The listing is to be printed in full, exactly as given.
- Opening Delimiter -
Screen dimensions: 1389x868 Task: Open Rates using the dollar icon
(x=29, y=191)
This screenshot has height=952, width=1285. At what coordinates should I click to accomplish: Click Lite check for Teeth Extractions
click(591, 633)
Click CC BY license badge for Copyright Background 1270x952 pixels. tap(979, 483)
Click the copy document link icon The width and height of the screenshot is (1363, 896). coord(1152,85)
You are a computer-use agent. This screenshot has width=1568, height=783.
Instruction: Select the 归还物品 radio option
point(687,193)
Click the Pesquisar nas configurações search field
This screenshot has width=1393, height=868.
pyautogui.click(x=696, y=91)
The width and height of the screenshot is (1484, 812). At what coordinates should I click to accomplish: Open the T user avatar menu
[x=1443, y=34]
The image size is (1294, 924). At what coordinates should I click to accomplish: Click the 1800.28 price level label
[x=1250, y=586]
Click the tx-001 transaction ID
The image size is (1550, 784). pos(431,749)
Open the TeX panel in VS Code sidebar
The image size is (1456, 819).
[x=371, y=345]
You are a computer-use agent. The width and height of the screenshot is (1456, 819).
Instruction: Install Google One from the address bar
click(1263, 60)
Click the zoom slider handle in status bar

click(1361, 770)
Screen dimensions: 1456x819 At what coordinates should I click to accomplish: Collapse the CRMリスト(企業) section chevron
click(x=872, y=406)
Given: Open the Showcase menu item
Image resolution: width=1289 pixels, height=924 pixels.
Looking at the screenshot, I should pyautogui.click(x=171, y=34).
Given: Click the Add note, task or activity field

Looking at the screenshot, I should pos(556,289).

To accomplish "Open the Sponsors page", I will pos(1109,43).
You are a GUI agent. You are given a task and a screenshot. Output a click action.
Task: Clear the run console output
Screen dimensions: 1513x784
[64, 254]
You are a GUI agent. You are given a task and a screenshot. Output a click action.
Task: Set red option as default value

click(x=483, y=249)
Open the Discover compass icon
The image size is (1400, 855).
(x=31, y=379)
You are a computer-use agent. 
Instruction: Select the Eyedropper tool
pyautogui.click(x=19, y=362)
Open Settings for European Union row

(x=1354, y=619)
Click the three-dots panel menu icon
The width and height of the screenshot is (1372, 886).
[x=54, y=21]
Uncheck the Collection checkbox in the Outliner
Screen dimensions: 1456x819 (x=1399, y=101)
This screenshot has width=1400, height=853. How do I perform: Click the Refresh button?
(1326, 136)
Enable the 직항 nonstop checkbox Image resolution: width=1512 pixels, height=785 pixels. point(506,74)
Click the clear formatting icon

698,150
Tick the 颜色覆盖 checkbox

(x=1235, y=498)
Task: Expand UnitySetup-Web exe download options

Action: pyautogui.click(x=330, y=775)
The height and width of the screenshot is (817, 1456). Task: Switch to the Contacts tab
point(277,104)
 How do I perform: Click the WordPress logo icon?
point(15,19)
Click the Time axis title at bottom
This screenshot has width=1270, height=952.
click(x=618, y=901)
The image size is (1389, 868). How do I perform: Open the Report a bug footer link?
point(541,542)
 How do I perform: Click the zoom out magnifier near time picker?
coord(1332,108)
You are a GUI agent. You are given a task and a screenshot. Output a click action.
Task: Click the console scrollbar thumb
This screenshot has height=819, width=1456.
- Closing Delimiter -
[Exercise solution]:
Screen dimensions: 1389x868 Task: Open Rates using the dollar icon
(x=29, y=191)
This screenshot has height=952, width=1285. At what coordinates should I click to accomplish: Click Lite check for Teeth Extractions
click(591, 633)
Click CC BY license badge for Copyright Background 1270x952 pixels. tap(979, 483)
Click the copy document link icon The width and height of the screenshot is (1363, 896). coord(1152,85)
You are a computer-use agent. This screenshot has width=1568, height=783.
Instruction: Select the 归还物品 radio option
point(687,193)
Click the Pesquisar nas configurações search field
This screenshot has width=1393, height=868.
pyautogui.click(x=696, y=91)
The width and height of the screenshot is (1484, 812). At what coordinates should I click to accomplish: Open the T user avatar menu
[x=1443, y=34]
The image size is (1294, 924). At what coordinates should I click to accomplish: Click the 1800.28 price level label
[x=1250, y=586]
Click the tx-001 transaction ID
The image size is (1550, 784). pos(431,749)
Open the TeX panel in VS Code sidebar
The image size is (1456, 819).
[x=371, y=345]
You are a computer-use agent. The width and height of the screenshot is (1456, 819).
Instruction: Install Google One from the address bar
click(1263, 60)
Click the zoom slider handle in status bar

click(1361, 770)
Screen dimensions: 1456x819 At what coordinates should I click to accomplish: Collapse the CRMリスト(企業) section chevron
click(x=872, y=406)
Given: Open the Showcase menu item
Image resolution: width=1289 pixels, height=924 pixels.
Looking at the screenshot, I should pyautogui.click(x=171, y=34).
Given: Click the Add note, task or activity field

Looking at the screenshot, I should pos(556,289).

To accomplish "Open the Sponsors page", I will pos(1109,43).
You are a GUI agent. You are given a task and a screenshot. Output a click action.
Task: Clear the run console output
Screen dimensions: 1513x784
[64, 254]
You are a GUI agent. You are given a task and a screenshot. Output a click action.
Task: Set red option as default value

click(x=483, y=249)
Open the Discover compass icon
The image size is (1400, 855).
(x=31, y=379)
You are a computer-use agent. 
Instruction: Select the Eyedropper tool
pyautogui.click(x=19, y=362)
Open Settings for European Union row

(x=1354, y=619)
Click the three-dots panel menu icon
The width and height of the screenshot is (1372, 886).
[x=54, y=21]
Uncheck the Collection checkbox in the Outliner
Screen dimensions: 1456x819 (x=1399, y=101)
This screenshot has width=1400, height=853. How do I perform: Click the Refresh button?
(1326, 136)
Enable the 직항 nonstop checkbox Image resolution: width=1512 pixels, height=785 pixels. point(506,74)
Click the clear formatting icon

698,150
Tick the 颜色覆盖 checkbox

(x=1235, y=498)
Task: Expand UnitySetup-Web exe download options

Action: pyautogui.click(x=330, y=775)
The height and width of the screenshot is (817, 1456). Task: Switch to the Contacts tab
point(277,104)
 How do I perform: Click the WordPress logo icon?
point(15,19)
Click the Time axis title at bottom
This screenshot has width=1270, height=952.
click(x=618, y=901)
The image size is (1389, 868). How do I perform: Open the Report a bug footer link?
point(541,542)
 How do I perform: Click the zoom out magnifier near time picker?
coord(1332,108)
You are a GUI agent. You are given a task and a screenshot. Output a click action.
Task: Click the console scrollbar thumb
This screenshot has height=819, width=1456.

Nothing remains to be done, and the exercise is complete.